▶ [Consignes]
[a] Indiquez si chacune des affirmations suivantes concorde avec l'article sur Bilie-By-Nze, en répondant par oui ou par non et en citant à l'identique les mots décisifs de l'article : (i) Bilie-By-Nze s'est exprimé sur le plateau de Télé Africa le 23 juin ; (ii) les mesures qu'il critique ont été décidées lors du Conseil des ministres du 20 juin ; (iii) parmi ces mesures figure la suppression de toutes les exonérations fiscales.
[b] Prolongez l'article sur Bilie-By-Nze à partir de sa dernière phrase, dans le même ton.

▶ [Texte proposé]
------

Il y a des réveils tardifs qui mériteraient une alarme nationale. Invité sur le plateau de Télé Africa le 23 juin, Alain-Claude Bilie-By-Nze, ancien Premier ministre du régime Bongo et désormais président du mouvement Ensemble pour le Gabon, s’est livré à un grand numéro d’indignation contre les mesures d’austérité prises par le gouvernement actuel. Un moment de télévision à la fois spectaculaire, ironique et profondément amnésique.
Oui, vous avez bien lu : c’est l’homme qui, en pleine période de vaches maigres, a commandé des éléphants budgétaires, qui aujourd’hui monte au créneau pour dénoncer les « réformettes » et « mesures comptables sans vision stratégique ». De quoi faire tousser même les plus indulgents.
« Ce sont les mêmes mesures ! » et il parle en connaissance de cause
Sur le plateau, l’ancien chef du gouvernement a fustigé les décisions prises lors du Conseil des ministres du 20 juin : suppression de la gratuité des transports, rationalisation des billets d’avion, exonérations fiscales ciblées. À l’entendre, ces mesures sont insuffisantes, inefficaces, recyclées. En somme : « les mêmes qu’avant ». Et pour cause ! Elles portent la griffe des gouvernements auxquels il a participé activement.
Bilie-By-Nze a-t-il oublié qu’il fut pendant près d’une décennie l’un des ingénieurs en chef de cette politique budgétaire faite de replâtrages et de plans d’ajustement cosmétiques ? Que ces mêmes décisions habillées autrement furent souvent défendues à l’Assemblée avec sa bénédiction ?
Il accuse aujourd’hui l'État de « manquer de transparence » et de ne pas toucher aux « poches de gaspillage » comme la présidence. Mais sous sa direction, combien de missions présidentielles fastueuses sont parties sans qu’un seul sou de justification ne soit présenté au contribuable ? Il demande que « la rigueur commence par le sommet », alors qu’il en a longtemps tenu les clés.

------

▶ [Contenu des données]
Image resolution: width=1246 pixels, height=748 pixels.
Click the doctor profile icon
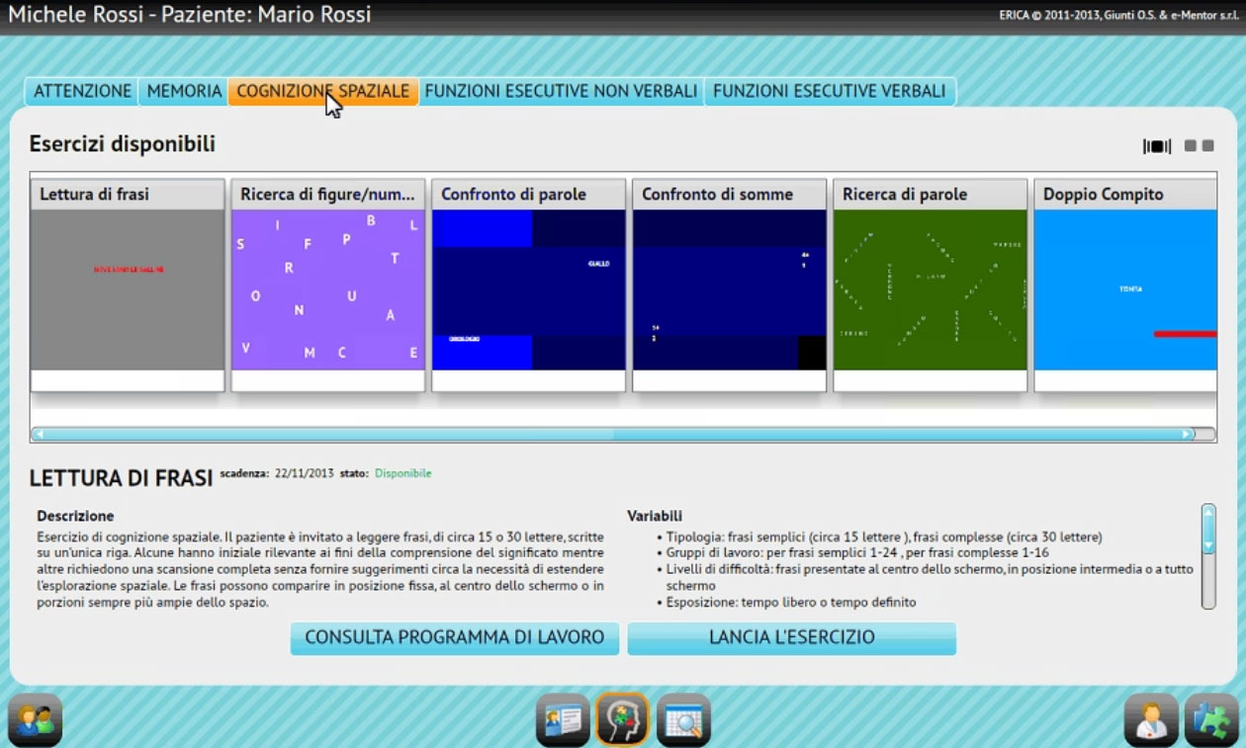1151,719
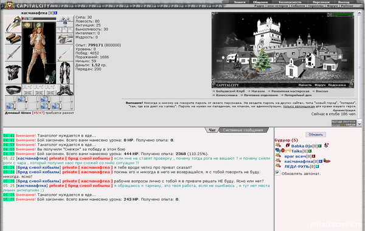Screen dimensions: 365x231
Task: Click the bird-beak helmet equipment slot
Action: (x=13, y=24)
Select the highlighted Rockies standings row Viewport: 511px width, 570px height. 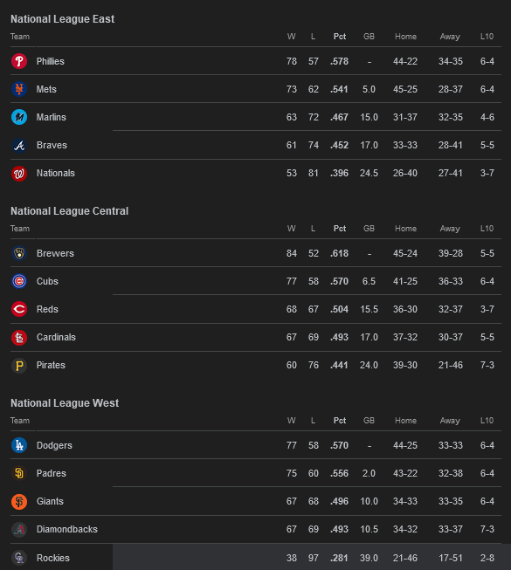(256, 557)
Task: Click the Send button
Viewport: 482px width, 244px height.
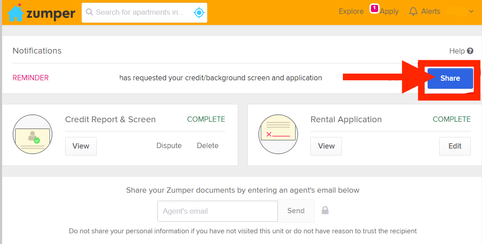Action: point(296,211)
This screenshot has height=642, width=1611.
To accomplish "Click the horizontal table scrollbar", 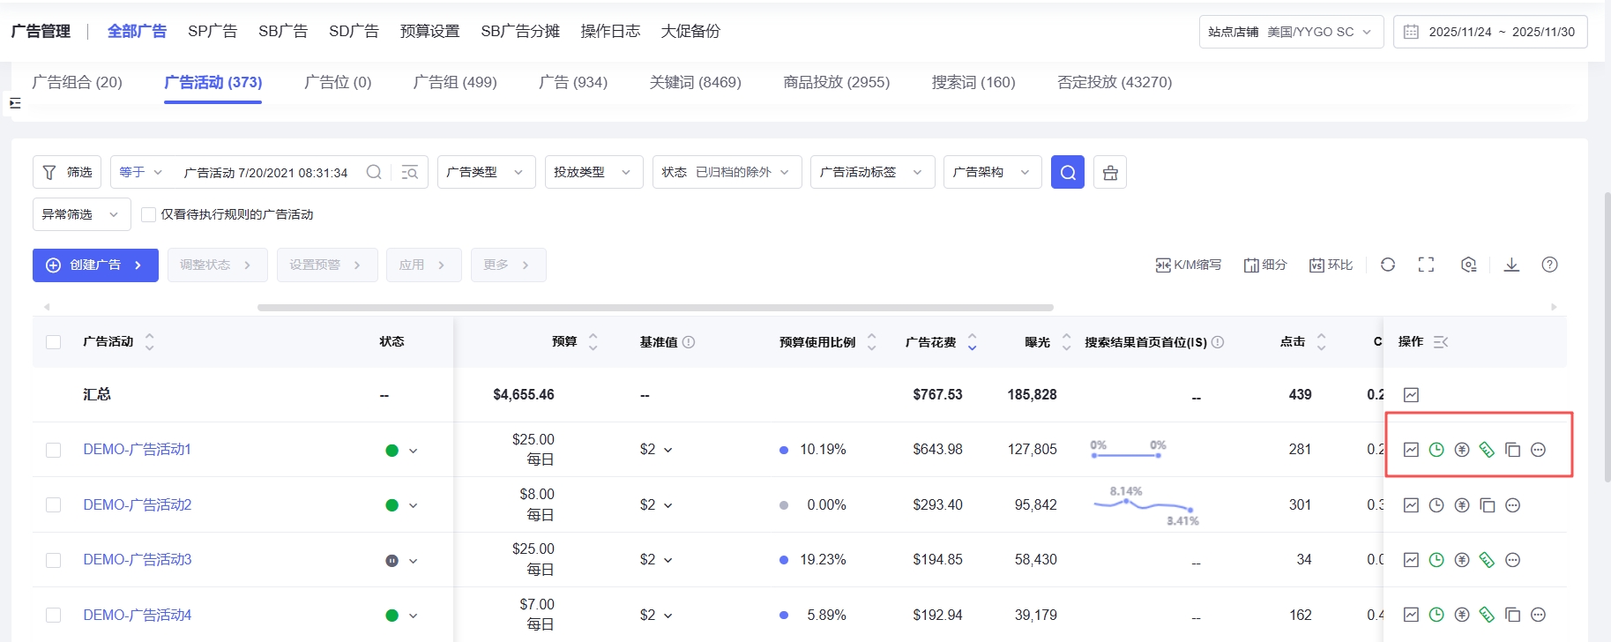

------

▶ [Corrigés]
[a]
(i) Oui : « Invité sur le plateau de Télé Africa le 23 juin ».
(ii) Oui : « les décisions prises lors du Conseil des ministres du 20 juin ».
(iii) Non : « exonérations fiscales ciblées ».

[b]
L'ancien pompier devenu pyromane moral
Dans cette gymnastique politique devenue sport national au Gabon, Bilie-By-Nze excelle : l’art de s’indigner d’un système qu’il a contribué à faire prospérer. Aujourd’hui, il parle comme s’il découvrait les pratiques dont il fut l’un des plus zélés défenseurs. Le problème, ce n’est pas la mémoire courte. C’est la mémoire sélective.
Et dans son élan réformateur, il oublie de mentionner qu’en tant que Premier ministre, aucune réforme sérieuse des finances publiques n’a vu le jour. Pire, certaines des « réformettes » d’aujourd’hui sont une photocopie conforme des siennes d’hier. Bilie-By-Nze critique les mesures actuelles avec le même ton que celui utilisé autrefois pour les justifier au nom de la « stabilité ».
Le miroir, ce redoutable adversaire
Si la sortie de Bilie-By-Nze a au moins un mérite, c’est celui de poser les bonnes questions... mais avec les mauvaises mains. Car en politique, il ne suffit pas de changer de micro ou de décor pour devenir subitement crédible. Il faut aussi avoir le courage de reconnaître son rôle dans le désastre que l’on dénonce.
Et à défaut d’amnésie, un brin de lucidité aurait permis à l’ancien Premier ministre d’éviter ce qu’on pourrait résumer par une citation célèbre : « le comble de la démagogie, c’est d’exiger des autres ce qu’on n’a jamais eu l’audace de faire soi-même ».